44. The instructions of claim 41, wherein said instructions cause
said management station to adjust bandwidth allocation levels of
said applications by: determining whether said trigger condition is
caused by one of said applications reaching a bandwidth cap or by
input/output (I/O) competition between said applications; if said
trigger condition was caused by an application reaching a bandwidth
cap, increasing said bandwidth cap; and if said trigger condition
was caused by competition, reducing bandwidth allocation levels for
applications that are competing with an underserved
application.
45. The instructions of claim 44, wherein, if said trigger
condition was caused by competition, said instructions cause said
management station to reduce bandwidth allocation levels of said
applications by: determining whether said competing applications
are substantially operating at respective bandwidth allocation
levels; if said competing applications are operating at respective
bandwidth allocation levels, reducing said bandwidth allocation
levels by five percent; and if said competing applications are not
operating at respective bandwidth allocation levels, reducing said
bandwidth allocation levels by ten percent.
46. The instructions of claim 41, wherein said instructions cause
said management station to: suspend monitoring when said trigger
condition is met; and resume monitoring after said bandwidth
allocation levels have been adjusted.
Description
BACKGROUND
[0001] The use of computers and computer networks pervades
virtually every business and other enterprise in the modern world.
With computers, users generate vast quantities of data that can be
stored for a variety of purposes.
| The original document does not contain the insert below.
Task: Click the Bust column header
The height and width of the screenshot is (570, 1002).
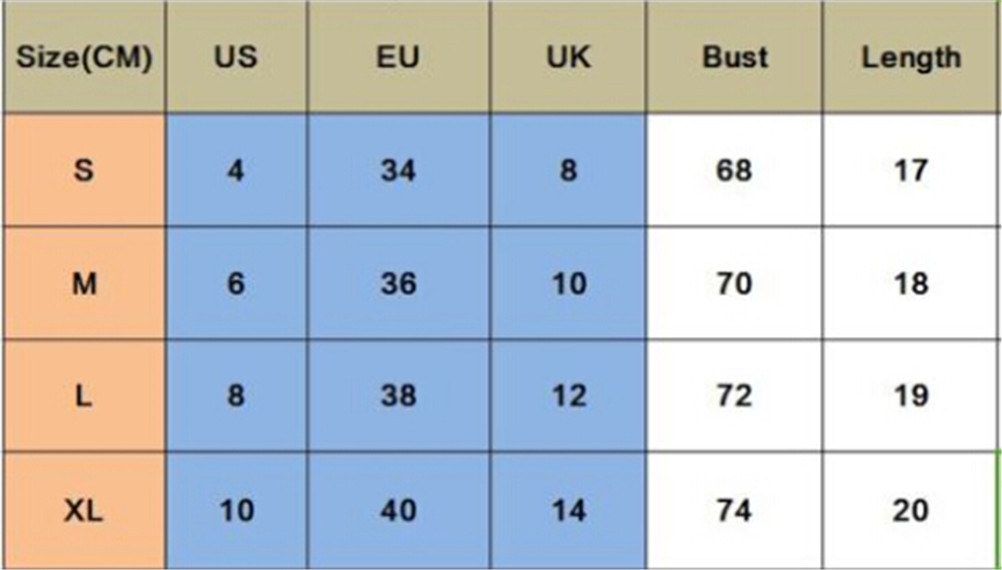Action: click(x=734, y=57)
This body of data can grow at a
phenomenal pace and become critically valuable to those who have
generated it. Consequently, there is an ever-present need for data
storage systems that improve on capacity, speed, reliability,
etc.
[0002] Within a computer network, the computers of the network may
draw upon additional data storage resources that are available
through the network. For example, networked computers may store
data on network servers or other data storage devices connected to
the network, such as hard drives, floppy disk drives, tape drives,
optical disc drives, magneto-optical disc drives, and other data
storage devices. Frequently, multiple data storage disks are
combined in a disk array. For large systems with relatively large
data storage needs, one or more arrays of data storage disks may be
added to the network.
[0003] Storage Area Networks (SANs) are an emerging technology
being implemented to accommodate high-capacity data storage
devices, particularly disk arrays, within a network. A SAN is
essentially a high-speed network between client devices, such as
servers and personal computers, and the data storage devices
available to those clients, particularly disk arrays. A SAN
overcomes the limitations and inflexibility of traditional attached
data storage.
[0004] While a SAN can overcome the limitations of traditional
attached data storage, it also introduces new considerations. In
particular, SANs experience competition for resources when more
than one client is attempting to access the same data storage
device. A typical storage device has a limited amount of bandwidth
in its Input/Output (I/O) paths. This limited amount of bandwidth
must be portioned out to the clients accessing the storage
device.
SUMMARY
[0005] In one of many possible embodiments, the present invention
provides a method for managing bandwidth allocation in a storage
area network that includes monitoring a response time of data
storage resources to requests from applications on at least two
client devices to produce response time data, determining whether a
trigger condition is met based on the response time data, and, if
the trigger condition is met, adjusting bandwidth allocation levels
of the applications.
[0006] In another possible embodiment, a system for implementing
the invention may include a management station configured to
control bandwidth between one or more data storage devices and a
plurality of applications that run on one or more client devices.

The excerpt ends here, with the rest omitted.